> _What you are asked to do_: Keep every word of the listing and reproduce it exactly, but set aside any image found there.

━━━━━ Source data ━━━━━

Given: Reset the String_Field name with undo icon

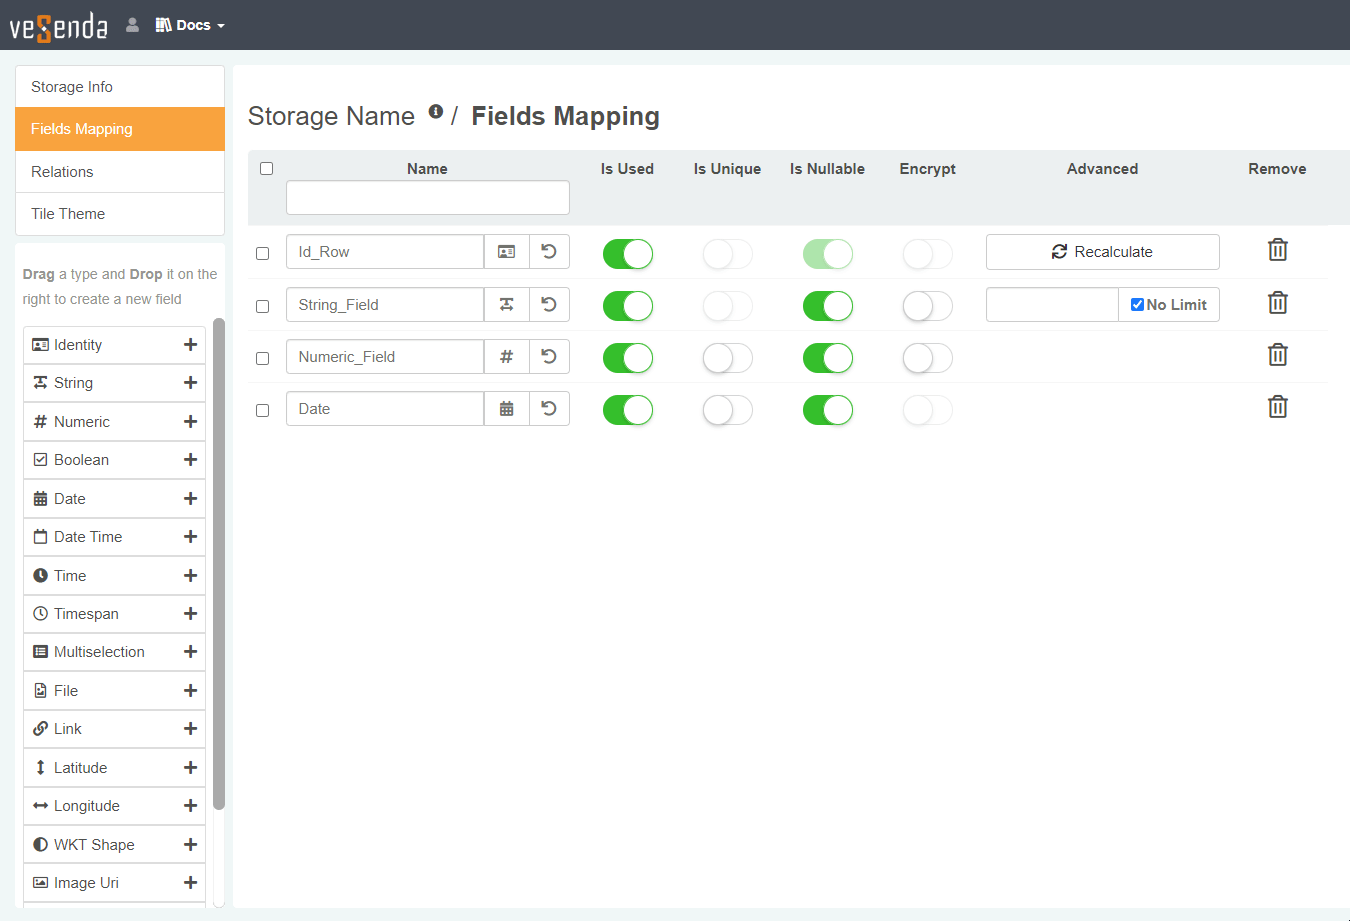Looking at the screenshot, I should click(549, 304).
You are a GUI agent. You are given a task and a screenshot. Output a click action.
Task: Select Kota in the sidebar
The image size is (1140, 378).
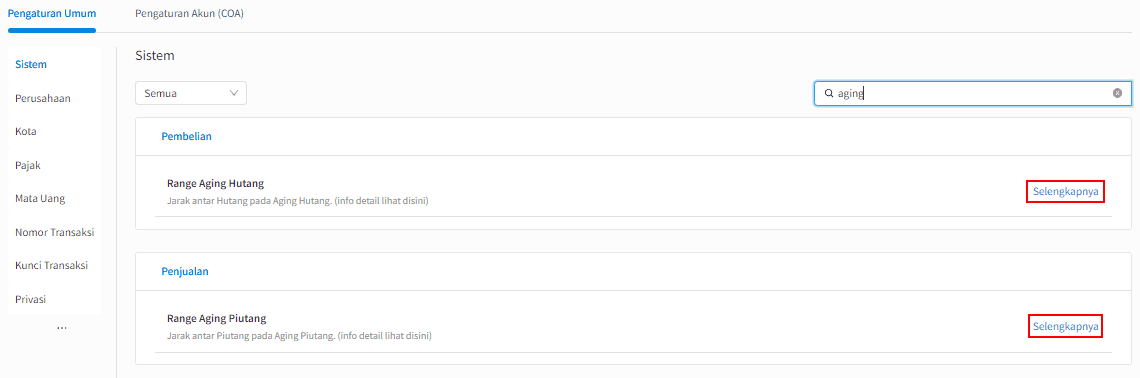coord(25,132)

━━━━━

> _Solution below_:
Given: Reset the String_Field name with undo icon

Looking at the screenshot, I should click(549, 304).
You are a GUI agent. You are given a task and a screenshot. Output a click action.
Task: Select Kota in the sidebar
The image size is (1140, 378).
coord(25,132)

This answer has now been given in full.